Saudi Arabia to resume oil production following drone attacks

Oil prices have spiked after 10 unmanned aerial vehicles attacked the world’s biggest crude-processing facility and its second-biggest oil field, both in Saudi Arabia.

Brent crude prices have surged due to fears over an oil supply crisis along with the threat of escalated conflict between the United States and Iran.

After the attacks, Brent crude surged 20 per cent at the start of trading but eased back to end at $US69 ($100) a barrel, up 14.6 per cent. US oil prices increased by 14.7 per cent, the biggest jump since 2008.

Prices remain below Brent’s 12-month high of $US86.29 a barrel last October, while West Texas Intermediate also climbed to more than $US76 a barrel.

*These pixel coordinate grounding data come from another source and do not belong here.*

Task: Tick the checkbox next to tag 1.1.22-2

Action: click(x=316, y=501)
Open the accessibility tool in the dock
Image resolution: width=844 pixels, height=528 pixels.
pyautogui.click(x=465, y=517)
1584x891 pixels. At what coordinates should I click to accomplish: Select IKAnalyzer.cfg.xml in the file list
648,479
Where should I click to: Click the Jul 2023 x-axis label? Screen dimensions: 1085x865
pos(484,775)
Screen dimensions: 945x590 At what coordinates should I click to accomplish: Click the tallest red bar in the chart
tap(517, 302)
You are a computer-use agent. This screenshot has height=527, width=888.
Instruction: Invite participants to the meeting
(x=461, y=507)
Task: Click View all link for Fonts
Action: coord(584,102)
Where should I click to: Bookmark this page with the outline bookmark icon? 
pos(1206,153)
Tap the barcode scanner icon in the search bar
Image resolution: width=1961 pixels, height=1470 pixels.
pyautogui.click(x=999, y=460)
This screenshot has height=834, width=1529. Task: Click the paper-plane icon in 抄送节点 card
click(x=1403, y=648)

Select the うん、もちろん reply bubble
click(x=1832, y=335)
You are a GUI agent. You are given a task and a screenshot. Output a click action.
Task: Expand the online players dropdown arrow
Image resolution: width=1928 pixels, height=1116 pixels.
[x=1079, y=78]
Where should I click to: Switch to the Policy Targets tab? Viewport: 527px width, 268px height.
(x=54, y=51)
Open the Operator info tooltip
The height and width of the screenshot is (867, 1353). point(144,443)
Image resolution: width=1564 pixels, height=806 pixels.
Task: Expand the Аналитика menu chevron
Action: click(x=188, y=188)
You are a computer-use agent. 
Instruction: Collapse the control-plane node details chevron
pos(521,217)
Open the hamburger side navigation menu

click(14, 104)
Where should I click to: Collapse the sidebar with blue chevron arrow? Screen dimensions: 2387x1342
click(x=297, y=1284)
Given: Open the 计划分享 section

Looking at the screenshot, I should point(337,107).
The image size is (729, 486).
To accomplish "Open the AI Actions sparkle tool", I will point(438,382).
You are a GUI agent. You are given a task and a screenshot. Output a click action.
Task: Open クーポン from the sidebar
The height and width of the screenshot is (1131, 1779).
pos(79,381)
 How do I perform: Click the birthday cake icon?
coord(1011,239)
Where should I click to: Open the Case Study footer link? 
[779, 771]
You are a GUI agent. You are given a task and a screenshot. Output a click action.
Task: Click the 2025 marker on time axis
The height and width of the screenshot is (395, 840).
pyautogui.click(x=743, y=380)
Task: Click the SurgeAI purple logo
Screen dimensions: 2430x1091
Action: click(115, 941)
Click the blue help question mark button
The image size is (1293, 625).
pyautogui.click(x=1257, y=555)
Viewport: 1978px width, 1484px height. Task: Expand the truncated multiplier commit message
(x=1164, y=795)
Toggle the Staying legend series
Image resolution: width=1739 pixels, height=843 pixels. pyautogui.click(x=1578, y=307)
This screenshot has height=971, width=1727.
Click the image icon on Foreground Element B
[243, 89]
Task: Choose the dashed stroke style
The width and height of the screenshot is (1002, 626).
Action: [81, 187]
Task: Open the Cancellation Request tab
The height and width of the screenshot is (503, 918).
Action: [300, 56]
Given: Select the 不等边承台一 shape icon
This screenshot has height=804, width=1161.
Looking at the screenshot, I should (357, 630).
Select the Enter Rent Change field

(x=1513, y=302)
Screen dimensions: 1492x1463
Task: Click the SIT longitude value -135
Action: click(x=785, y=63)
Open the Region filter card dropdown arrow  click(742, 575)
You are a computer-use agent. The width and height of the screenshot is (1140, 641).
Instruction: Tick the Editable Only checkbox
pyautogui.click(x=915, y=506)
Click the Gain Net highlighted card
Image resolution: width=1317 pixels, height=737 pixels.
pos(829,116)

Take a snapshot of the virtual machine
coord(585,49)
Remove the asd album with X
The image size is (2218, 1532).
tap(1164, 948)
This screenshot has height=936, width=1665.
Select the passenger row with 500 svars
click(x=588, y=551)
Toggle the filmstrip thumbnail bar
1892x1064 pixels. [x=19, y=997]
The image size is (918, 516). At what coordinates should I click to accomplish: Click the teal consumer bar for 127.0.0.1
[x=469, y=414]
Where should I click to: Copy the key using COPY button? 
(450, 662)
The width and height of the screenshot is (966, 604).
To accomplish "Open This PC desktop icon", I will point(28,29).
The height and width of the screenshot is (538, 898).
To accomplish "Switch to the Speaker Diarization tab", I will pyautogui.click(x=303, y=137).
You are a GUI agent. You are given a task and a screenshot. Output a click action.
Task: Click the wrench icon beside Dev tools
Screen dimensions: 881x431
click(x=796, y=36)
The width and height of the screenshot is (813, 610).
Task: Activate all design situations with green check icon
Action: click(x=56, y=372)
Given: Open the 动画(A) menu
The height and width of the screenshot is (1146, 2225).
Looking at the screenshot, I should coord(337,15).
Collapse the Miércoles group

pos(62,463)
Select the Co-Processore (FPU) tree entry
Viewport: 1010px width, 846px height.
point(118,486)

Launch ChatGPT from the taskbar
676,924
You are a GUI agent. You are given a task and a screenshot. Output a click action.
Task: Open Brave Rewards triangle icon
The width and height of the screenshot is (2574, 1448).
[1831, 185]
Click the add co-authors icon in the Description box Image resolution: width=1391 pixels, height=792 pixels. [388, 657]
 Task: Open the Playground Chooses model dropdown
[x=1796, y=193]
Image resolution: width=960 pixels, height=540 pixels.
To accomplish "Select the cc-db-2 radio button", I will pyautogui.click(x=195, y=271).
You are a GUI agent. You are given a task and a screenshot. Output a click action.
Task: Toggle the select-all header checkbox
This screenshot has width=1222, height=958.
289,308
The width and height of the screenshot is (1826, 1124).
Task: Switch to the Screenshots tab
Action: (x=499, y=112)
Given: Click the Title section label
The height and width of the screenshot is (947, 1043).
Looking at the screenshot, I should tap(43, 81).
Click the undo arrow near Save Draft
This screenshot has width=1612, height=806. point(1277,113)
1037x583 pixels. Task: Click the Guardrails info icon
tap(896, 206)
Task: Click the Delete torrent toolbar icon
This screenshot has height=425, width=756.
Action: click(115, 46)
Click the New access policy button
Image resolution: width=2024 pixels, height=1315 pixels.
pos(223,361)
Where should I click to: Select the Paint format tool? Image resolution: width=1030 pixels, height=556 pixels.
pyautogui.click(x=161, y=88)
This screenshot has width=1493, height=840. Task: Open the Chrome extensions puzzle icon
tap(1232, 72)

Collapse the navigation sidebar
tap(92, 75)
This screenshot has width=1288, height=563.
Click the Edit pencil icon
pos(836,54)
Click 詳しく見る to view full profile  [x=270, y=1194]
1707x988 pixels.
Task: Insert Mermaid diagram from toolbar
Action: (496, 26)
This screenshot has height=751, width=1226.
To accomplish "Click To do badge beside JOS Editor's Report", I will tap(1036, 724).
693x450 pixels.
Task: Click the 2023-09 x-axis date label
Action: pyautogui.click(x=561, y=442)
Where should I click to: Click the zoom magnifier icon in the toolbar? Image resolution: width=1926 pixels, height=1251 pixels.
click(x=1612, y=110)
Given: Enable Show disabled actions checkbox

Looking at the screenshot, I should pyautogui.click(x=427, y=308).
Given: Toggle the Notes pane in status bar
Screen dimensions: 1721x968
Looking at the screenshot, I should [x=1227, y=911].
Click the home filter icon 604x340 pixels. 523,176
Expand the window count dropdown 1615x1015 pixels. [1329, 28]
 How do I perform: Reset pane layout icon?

Since the spike, oil prices sank by five per cent to US$65 on Tuesday after Saudi Arabia energy minister Prince Abdulaziz bin Salman said oil production would return to normal by the end of September.

“Over the past two days we have contained the damage and restored more than half of the production that was down as a result of the terrorist attack,” Prince Abdulaziz told a news conference in the Red Sea city of Jeddah.

Aramco chief executive officer Amin Nasser said the company had put out 10 fires in the span of seven hours after the “huge” assault.

Aramco are still in the process of estimating repair work but that it was “not that significant,” given the company’s size.

The attack on the Saudi Aramco crude-processing facility and oil field knocked out five per cent of global supply, with a production disruption of 5.7 million barrels of day, accounting for half of Saudi Arabia’s daily oil production.

The lost production of Saudi oil is the single biggest sudden disruption ever, surpassing the loss of Iranian output in 1979 during the Islamic Revolution, according to the International Energy Agency.

“No matter whether it takes Saudi Arabia five days or a lot longer to get oil back into production, there is but one rational takeaway from this weekend’s drone attacks on the Kingdom’s infrastructure – that infrastructure is highly vulnerable to attack, and the market has been persistently mispricing oil,” Citigroup head of commodities research Ed Morse wrote in a research note.

US President Donald Trump has authorised the release of oil from the nation’s Strategic Petroleum Reserves.

According to Nasser, there is enough crude products to supply the local markets with oil inventories of more than 60 million barrels.

The oil giants will be able to supply customers for several weeks by drawing on a global storage network.

Aramco holds millions of barrels in tanks in the kingdom itself, plus three strategic locations around the world: Rotterdam in the Netherlands, Okinawa in Japan, and Sidi Kerir on the Mediterranean coast of Egypt, according to Bloomberg.

The kingdom is the world’s leading oil exporter, shipping more than seven million barrels daily.

The US held 644.8 million barrels of oil in storage as of September 6, according to the Department of Energy.